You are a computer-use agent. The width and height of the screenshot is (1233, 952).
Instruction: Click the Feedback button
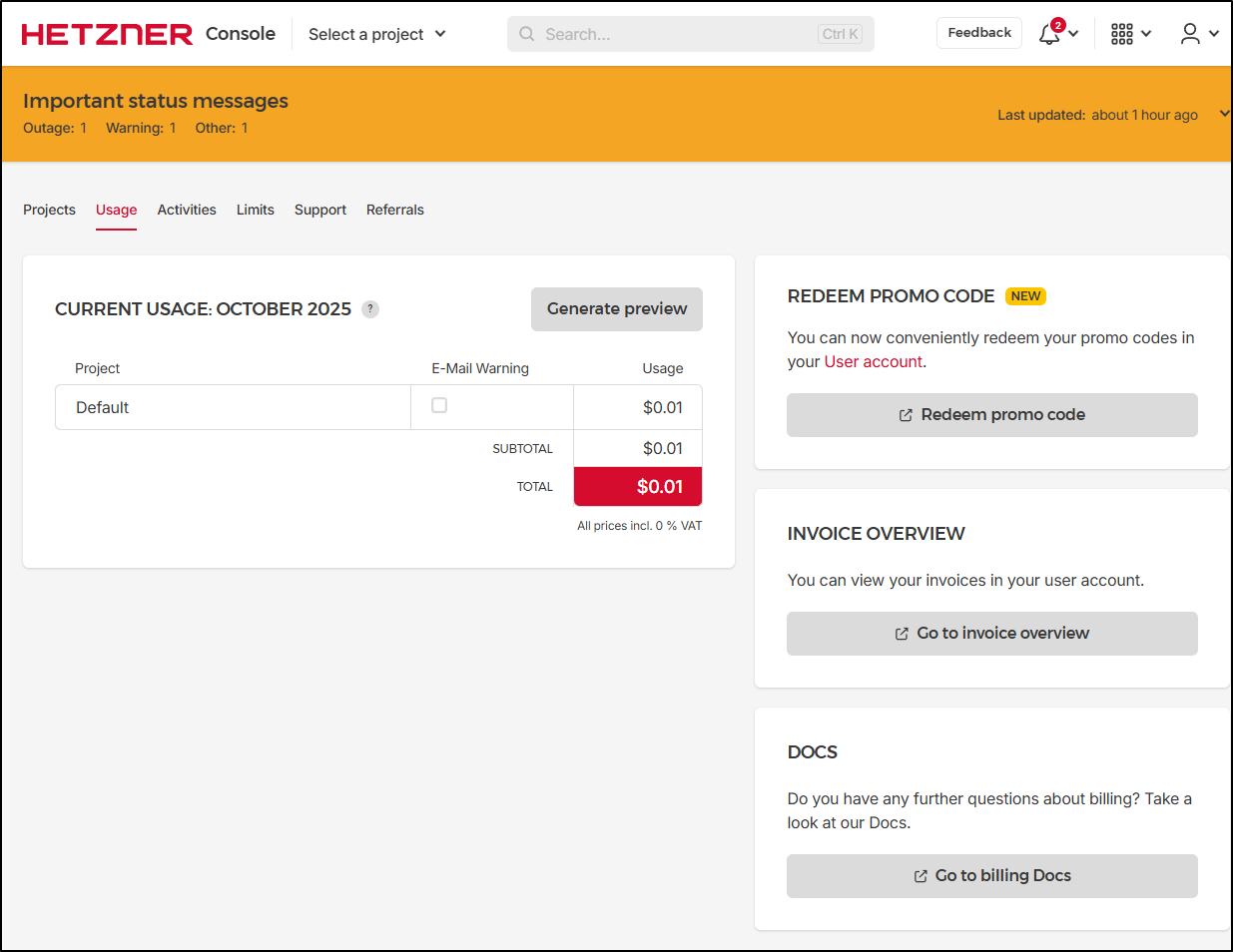pos(978,33)
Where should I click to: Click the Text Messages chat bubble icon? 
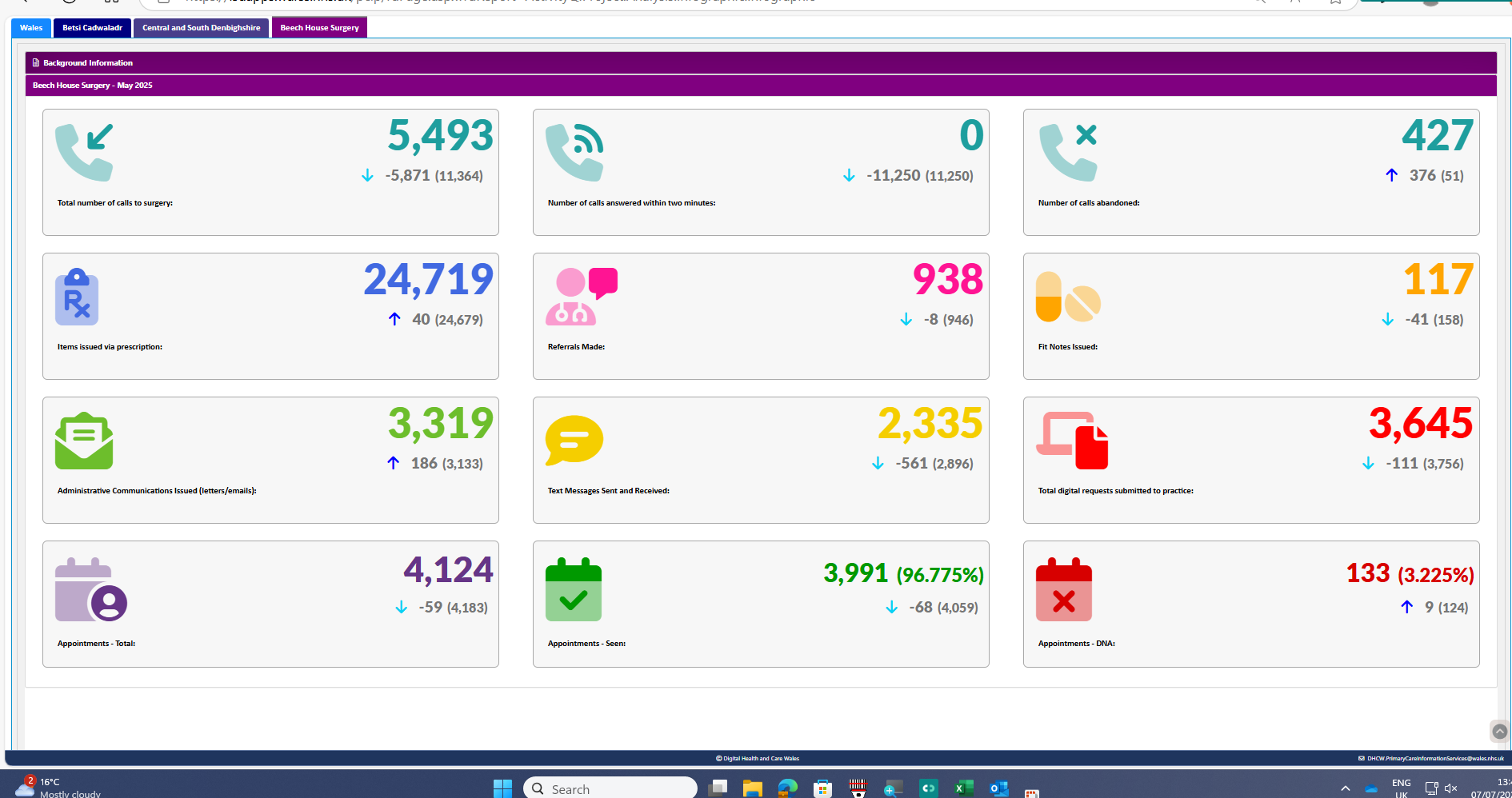click(574, 439)
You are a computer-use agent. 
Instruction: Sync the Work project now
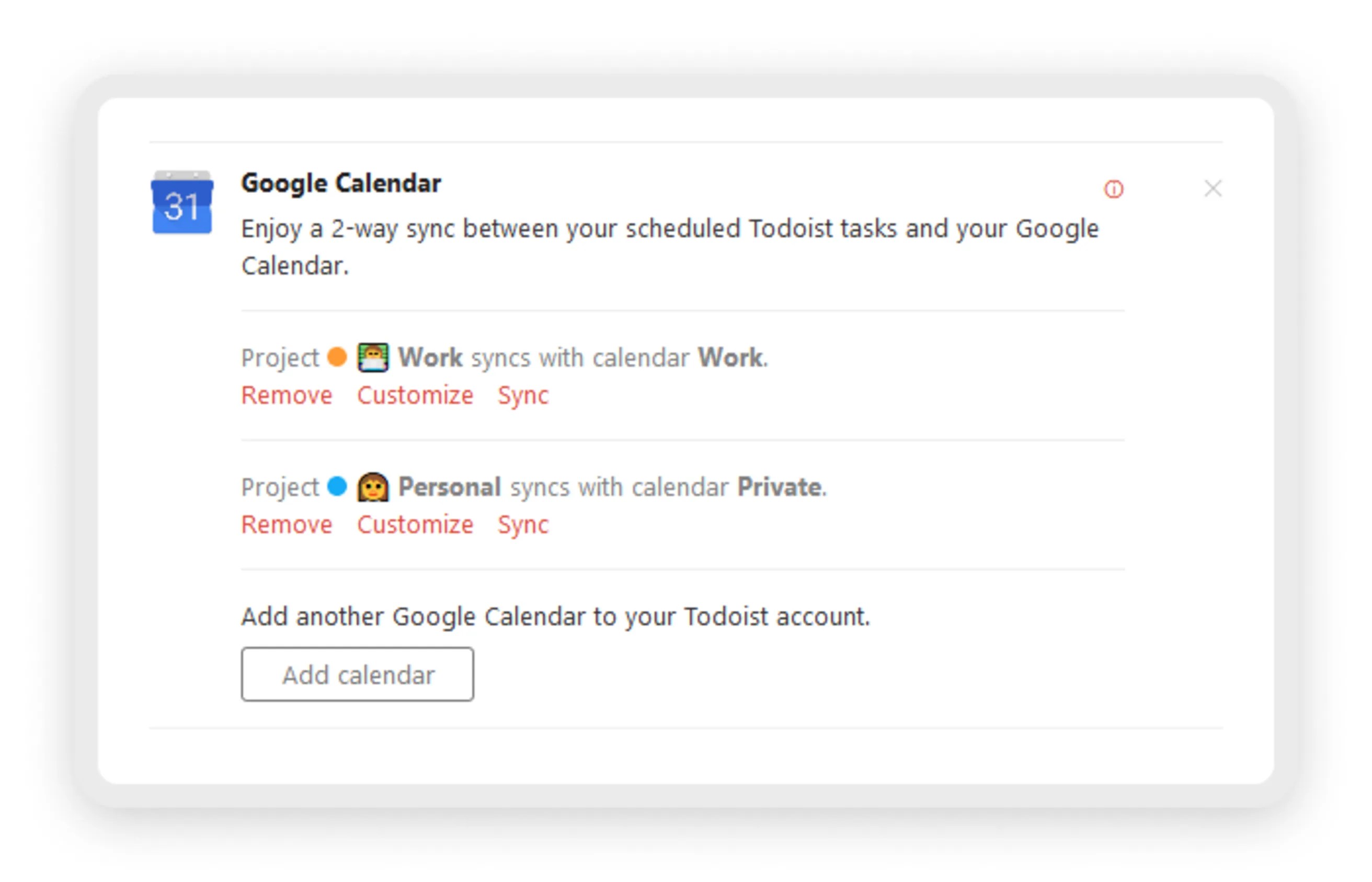tap(522, 395)

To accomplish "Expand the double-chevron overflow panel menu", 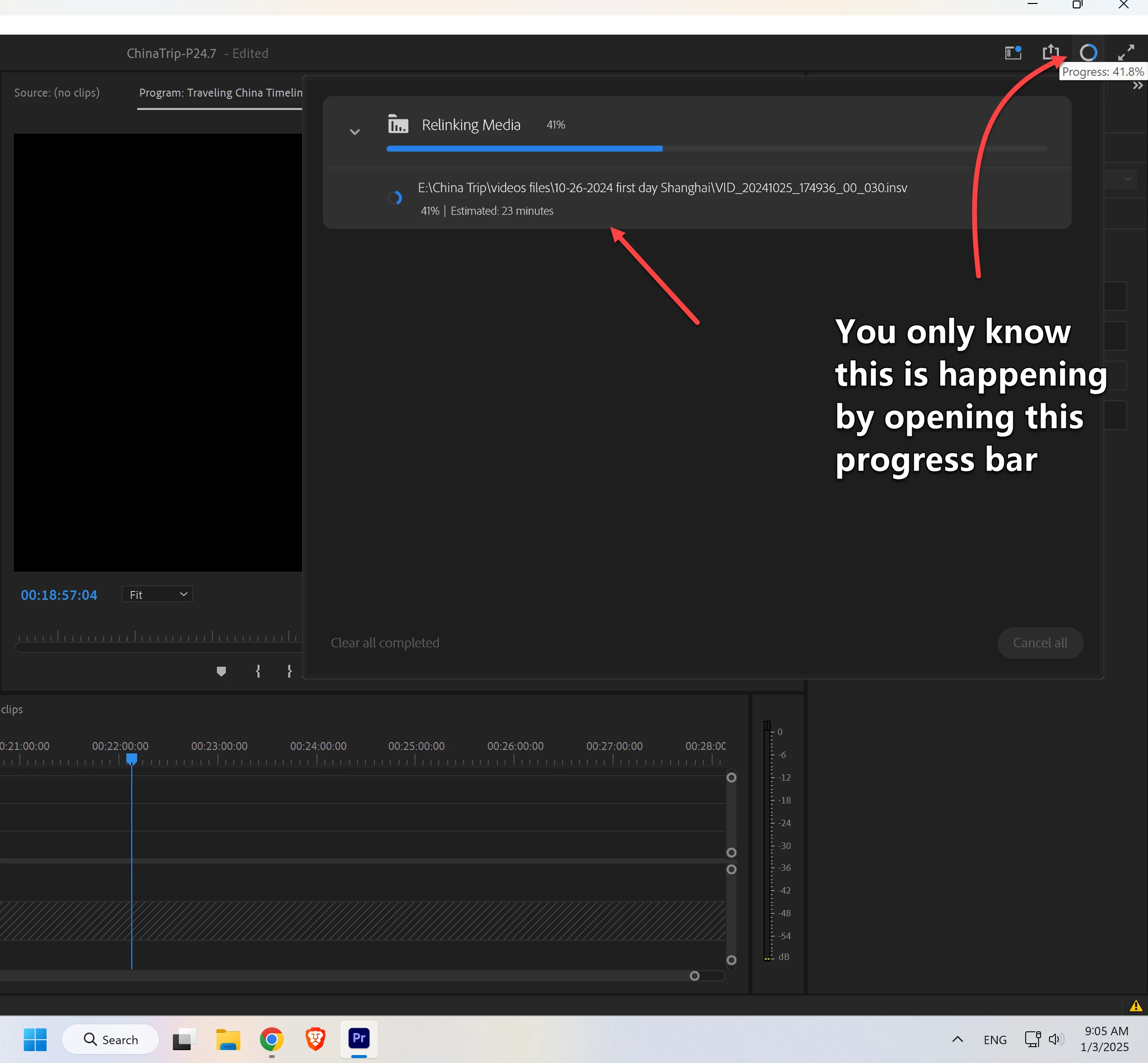I will [1137, 86].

★ ★ ★ ★ ★

**Work required:**
Rescale the material from its very beginning through the line containing "tap(522, 395)", inclusive. Reproduce every line, including the requests, and multiply each coordinate in the answers by 0.85, rounding to whole numbers with halves rounded up. Leave the pictures out of your reply.

**Full solution:**
You are a computer-use agent. The width and height of the screenshot is (1233, 952).
Instruction: Click the Feedback button
pos(831,28)
Where should I click to: Click the Text Messages chat bubble icon? 
click(488, 373)
You are a computer-use agent. 
Instruction: Sync the Work project now
tap(444, 336)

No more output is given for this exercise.